- [INSTRUCTIONS FOR THE TASK]: Can you reproduce the paper review between "This paper proposes" and "paper makes sense.", inclusive, replacing "Atari games" with "Atari titles"?

- [SOURCE PASSAGE]:
Paper ID: | 6750 |
---|---|

Title: | Fast deep reinforcement learning using online adjustments from the past |

This paper proposes the Ephemeral Value Adjustment method to allow deep reinforcement learning agents to simultaneously (1) learn the parameters of the value function approximation, and (2) adapt the value function quickly and locally within an episode. This is achieved by additionally storing one layer of current hidden activations. Experiments on Atari games show this method show that this method significantly improves both the learning speed and performance using the same architecture. The presentation is clear and the results are convincible. I am not familiar with this topic but the basic idea of this paper makes sense.

- [SOURCE DATA]:
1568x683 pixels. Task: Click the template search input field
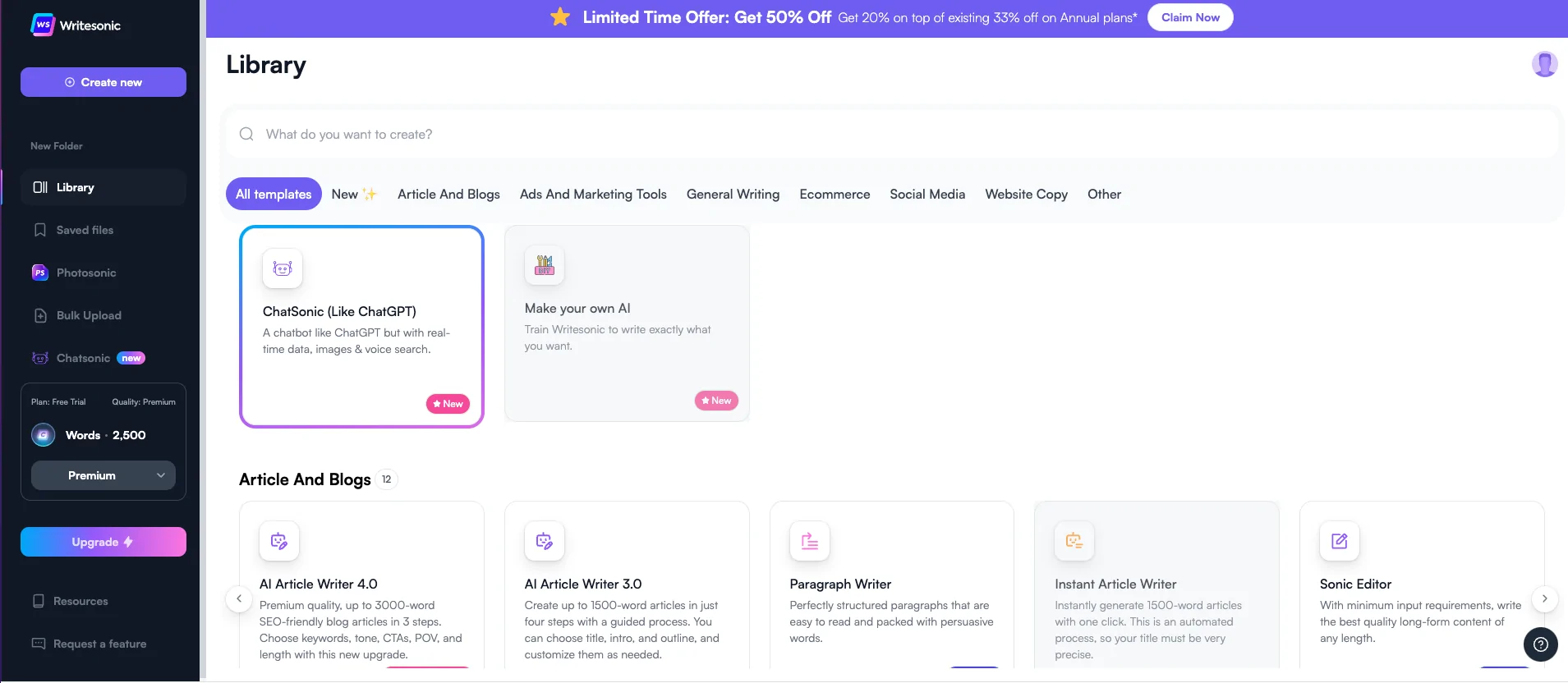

- [ANSWER TO THIS EXERCISE]:
This paper proposes the Ephemeral Value Adjustment method to allow deep reinforcement learning agents to simultaneously (1) learn the parameters of the value function approximation, and (2) adapt the value function quickly and locally within an episode. This is achieved by additionally storing one layer of current hidden activations. Experiments on Atari titles show this method show that this method significantly improves both the learning speed and performance using the same architecture. The presentation is clear and the results are convincible. I am not familiar with this topic but the basic idea of this paper makes sense.